“Quando raggiunsero il fianco della montagna un meraviglioso portale vi si aprì, come se si fosse creata improvvisamente una caverna; il Pifferaio entrò e i bambini lo seguirono, e quando alla fine tutti furono all'interno, la porta nella montagna si chiuse velocemente.”
E così Hamelin - la città gretta ed ingrata che aveva rifiutato riconoscenza al pifferaio - resta sospesa nell'incubo ad occhi aperti di un futuro svanito. I suoi bambini - ciò che sarà, ciò che sarebbe potuto accadere - se ne sono andati. Per sempre.
E Varese? Dove sono i bambini di Varese?
Scomparsi anch'essi, dall'orizzonte tutto adulto dei nostri programmi elettorali? E, quando fanno la loro comparsa nella residuale considerazione della politica, di quali bambini stiamo parlando?
Bersagli pubblicitari e mercantili, “nati per comprare” – dal titolo di uno splendido saggio di alcuni anni fa - costruiti e modellati (raramente frequentati o conosciuti) secondo gli stereotipi di un immaginario (e di un utile) tutto adulto, che alterna - a seconda dell’angolo visuale - il mito dell’innocenza a quello delle baby gang, l’enfasi sulle mode alla “terribile semplificazione” del bambino visto esclusivamente come “futuro adulto”? O bambini a cui regalare un po' di bamboleggiante panem et circenses natalizio, preferibilmente con la sponsorizzazione o il patrocinio fortemente visibile di questo o quel Centro Commerciale?
Eppure i Signori Bambini, direbbe Daniel Pennac, sono qui, nostri concittadini invisibili, così come sono ora, con la loro ricchezza e complessità, con la loro sostanziale compiutezza in divenire (non sembri un paradosso) che merita attenzione, considerazione e stima.
Bolle di sapone sensibili ad ogni alito di vento, fragili e rapidissime a spezzarsi al più piccolo turbamento, eppure al contempo dotate di una resistenza e solidità sorprendenti: il segreto della bolla di sapone - come quello dell'infanzia - va rintracciato nella sapiente consistenza e preparazione della sua materia, nella delicatezza (ma anche nella sicurezza) del gesto con cui l'animatore/artista (e, per stare in metafora, il genitore, l'insegnante, il mondo) consegna la sfera, ormai libera, all'aria. Pronta per un volo lieve ma solido, il più duraturo possibile.
Un approccio all'infanzia che muove, soprattutto, da un'idea seria di rispetto: rispetto dei tempi e ritmi della crescita - fisica, emotiva, intellettuale - ma anche della necessità di una sua costruzione, non svilita né avvilita al ribasso.
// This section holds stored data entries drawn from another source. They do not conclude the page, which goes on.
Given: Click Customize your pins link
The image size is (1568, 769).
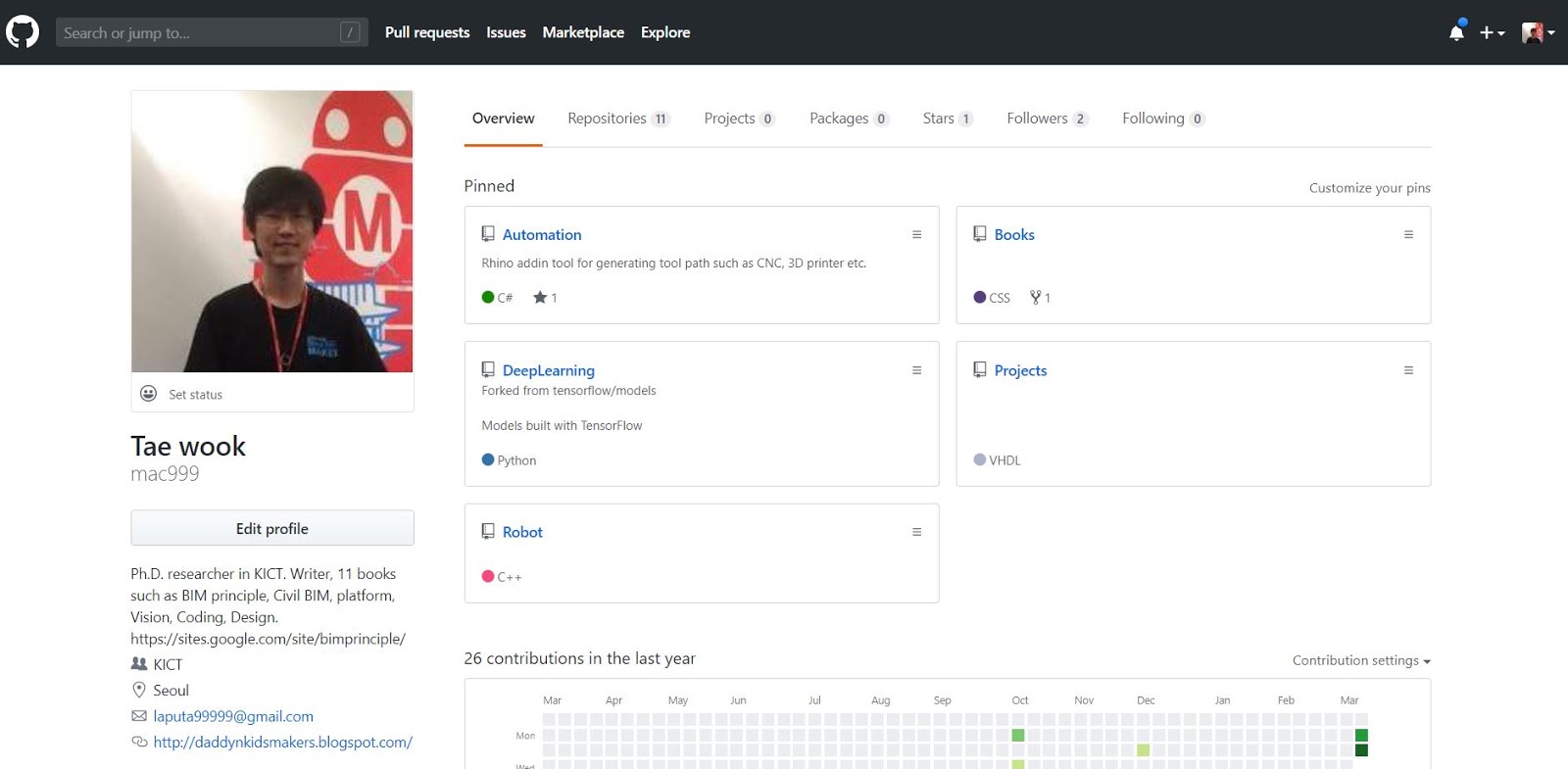Looking at the screenshot, I should (1369, 188).
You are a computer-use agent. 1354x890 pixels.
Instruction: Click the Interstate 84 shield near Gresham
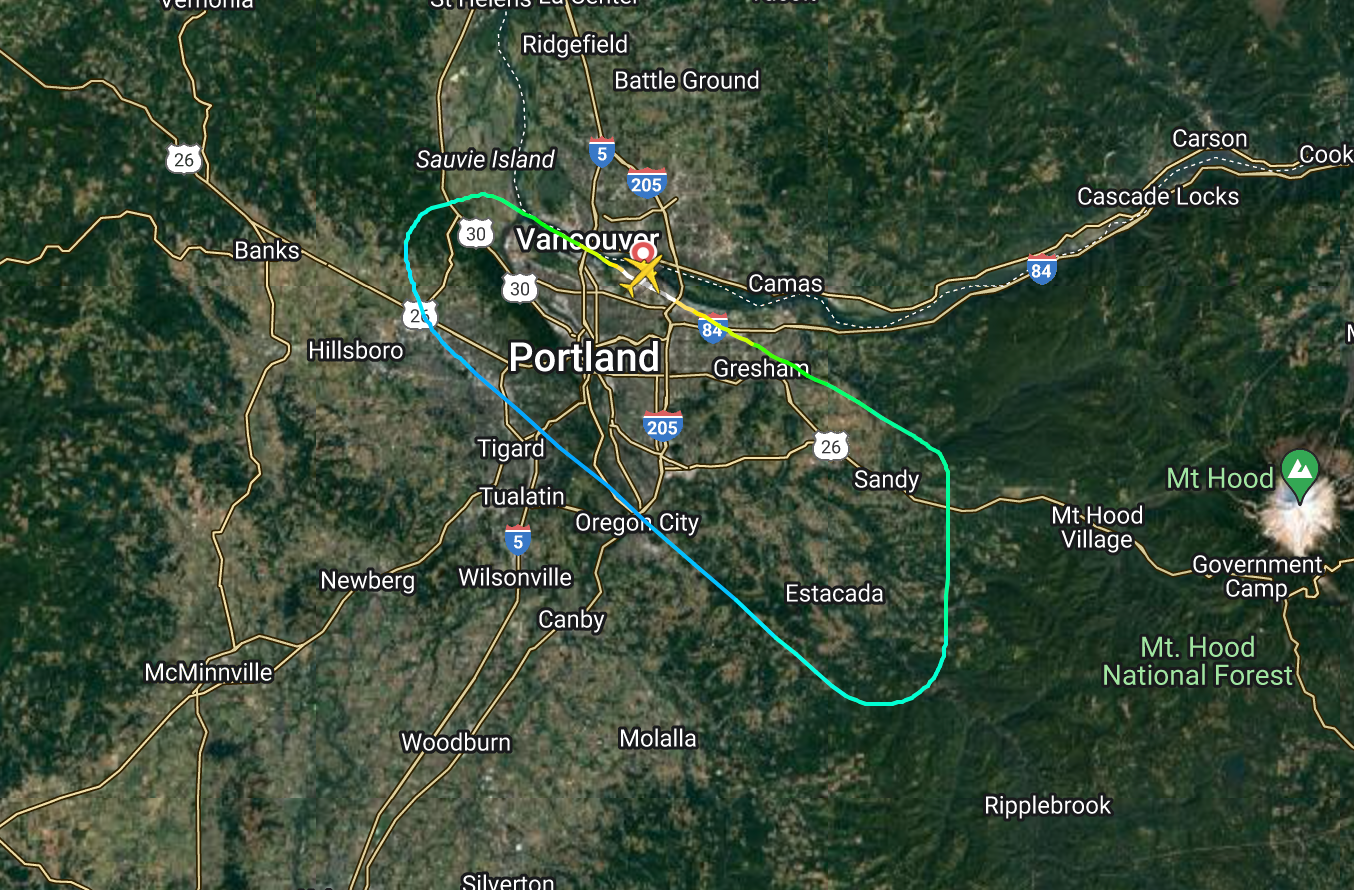(x=712, y=328)
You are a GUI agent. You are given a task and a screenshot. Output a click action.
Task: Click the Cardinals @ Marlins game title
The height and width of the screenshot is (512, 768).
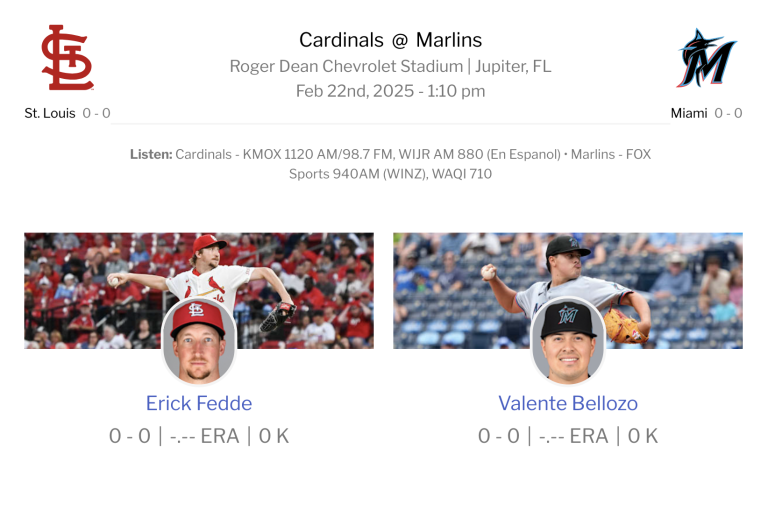[390, 40]
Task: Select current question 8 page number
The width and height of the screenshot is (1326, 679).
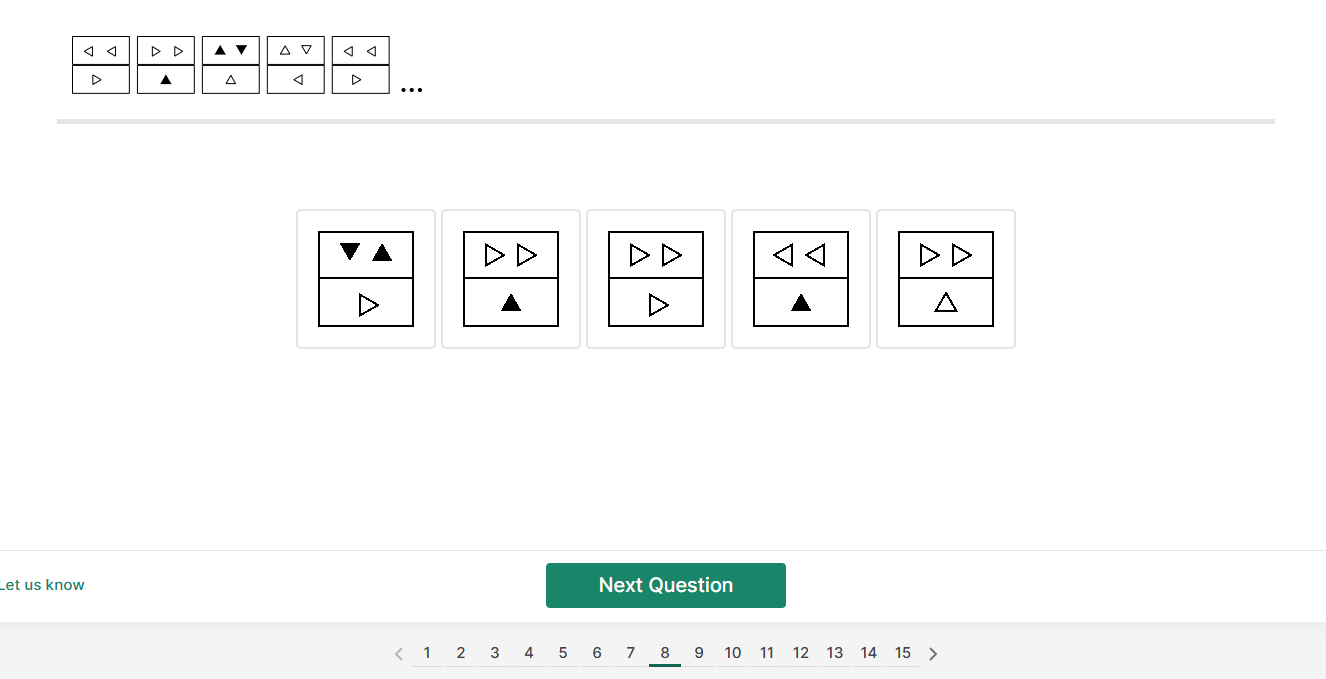Action: pos(665,653)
Che riesca a coniugare leggerezza ed allegria con la consistenza del pensiero, lo svago con la cultura e l'educazione: fino a scoprire che queste apparenti antitesi sono, appunto, solo apparenti. Che l'allegria educa e che il pensiero ci alleggerisce l'animo: che solidità e lievità, insieme, sono le chiavi del nostro vivere nel mondo.
Una città che provi a muovare anche da queste premesse - come accade per esempio nel programma elettorale di Marco Astuti e della sua coalizione a Malnate - non può tuttavia che rovesciare, è bene che se ne abbia consapevolezza, il catalogo e l'ordine delle tradizionali, e spesso miopi, priorità politico-amministrative. Perché - al di là della forza evocativa e della nobiltà programmatica dello slogan - probabilmente non è vero che "se va bene per i bambini va bene per tutti".
Con le parole di Sandra Zampa (La Repubblica, 4 novembre 2010):
"In una città dove i bambini e gli adolescenti stanno bene, dove possono vivere sentendosi a casa propria, difficilmente non vivranno altrettanto bene gli adulti. Il loro benessere misura quello di noi 'grandi' ed è a partire dalle loro difficoltà, dal loro disagio e dalle loro sofferenze che potremmo misurare l'inadeguatezza della città che da adulti abbiamo costruito (...) Ogni euro speso per il benessere dei bambini e degli adolescenti è ben speso. Il benessere delle loro vite attraversa ogni pagina dell'agenda degli impegni di un'amministrazione. Dalla qualità dell'aria allo sport, dal tempo libero alla scuola e all'educazione, dai programmi di integrazione al verde, fino alla viabilità".
Occorre coraggio: occorre saper costruire, in tempi di "coperte corte", teoremi radicalmente diversi, costruiti sul primato - anche e soprattutto finanziario - della scuola e della cultura, delle biblioteche e dell'ambiente. Con lo stesso coraggio, credo, occorre anche ricostruire - a partire da qui - l'anima di una sinistra che non sempre ha mostrato una sensibilità particolarmente reattiva a questi temi, se non in termini di contrapposizione.